**Exercise objective:**
Please write the listing below out again exactly, leaving every picture behind.

**Entries supplied:**
********
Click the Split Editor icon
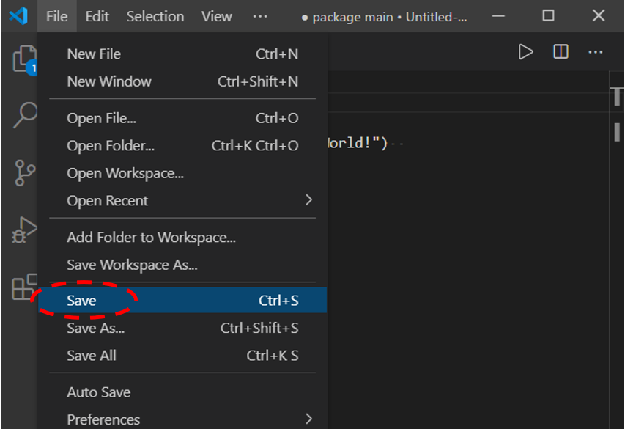Viewport: 625px width, 429px height. (x=561, y=52)
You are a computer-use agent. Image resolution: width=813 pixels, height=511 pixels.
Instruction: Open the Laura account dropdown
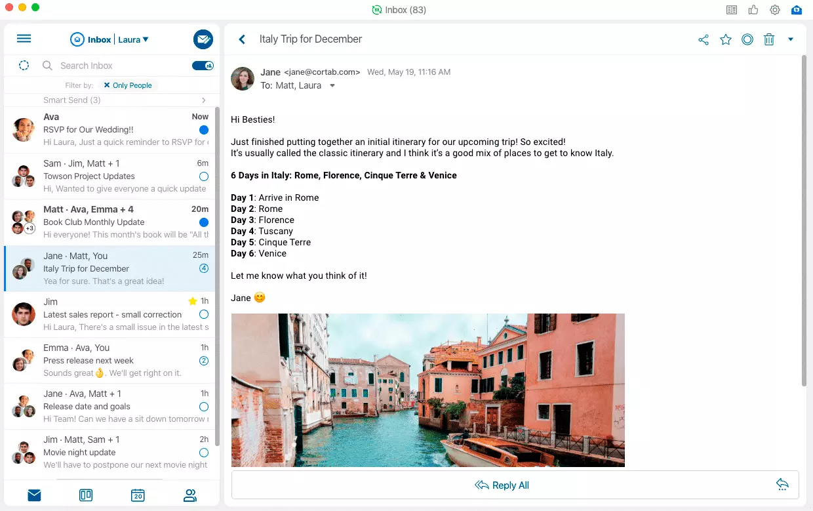pos(134,39)
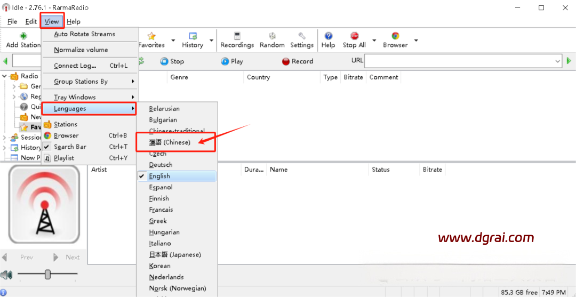Open the URL combo box dropdown
The height and width of the screenshot is (297, 576).
click(x=558, y=61)
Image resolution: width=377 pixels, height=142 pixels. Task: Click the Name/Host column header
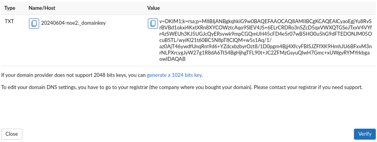tap(42, 8)
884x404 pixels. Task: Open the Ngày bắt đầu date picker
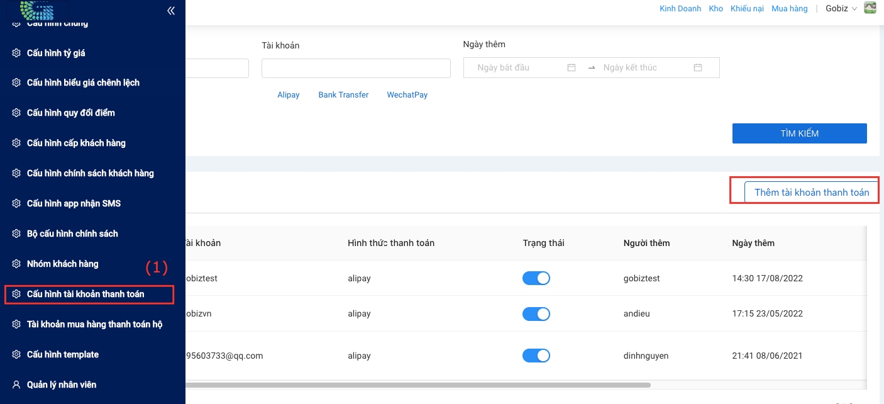point(519,68)
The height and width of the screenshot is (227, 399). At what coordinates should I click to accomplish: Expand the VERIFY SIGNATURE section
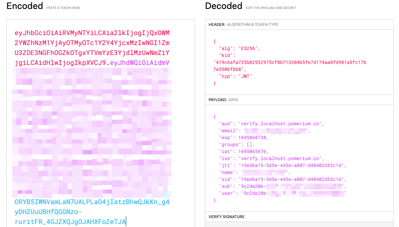(226, 216)
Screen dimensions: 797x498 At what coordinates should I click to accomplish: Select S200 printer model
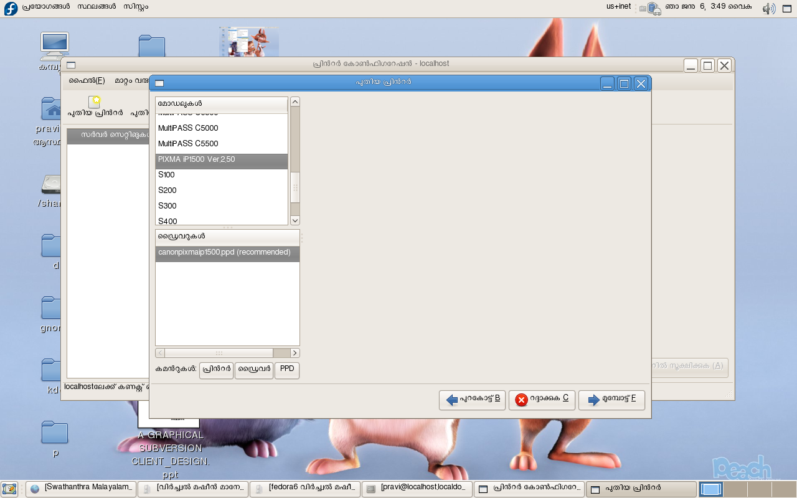click(167, 190)
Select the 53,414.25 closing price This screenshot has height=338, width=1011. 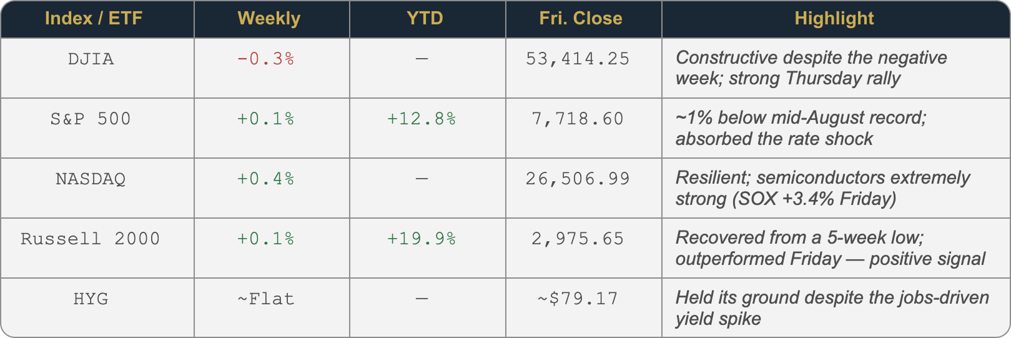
********
**Answer to the exercise:**
Click the Split Editor icon
Viewport: 625px width, 429px height. (x=561, y=52)
You are a computer-use agent. Image resolution: width=813 pixels, height=511 pixels.
Instruction: Open the Laura account dropdown
pos(134,39)
Open the URL combo box dropdown
The height and width of the screenshot is (297, 576).
click(x=558, y=61)
Image resolution: width=377 pixels, height=142 pixels. Task: Click the Name/Host column header
tap(42, 8)
884x404 pixels. Task: Open the Ngày bắt đầu date picker
point(519,68)
The height and width of the screenshot is (227, 399). At what coordinates should I click to accomplish: Expand the VERIFY SIGNATURE section
(226, 216)
Screen dimensions: 797x498 At what coordinates should I click to accomplish: Select S200 printer model
click(167, 190)
Select the 53,414.25 closing price This screenshot has height=338, width=1011. 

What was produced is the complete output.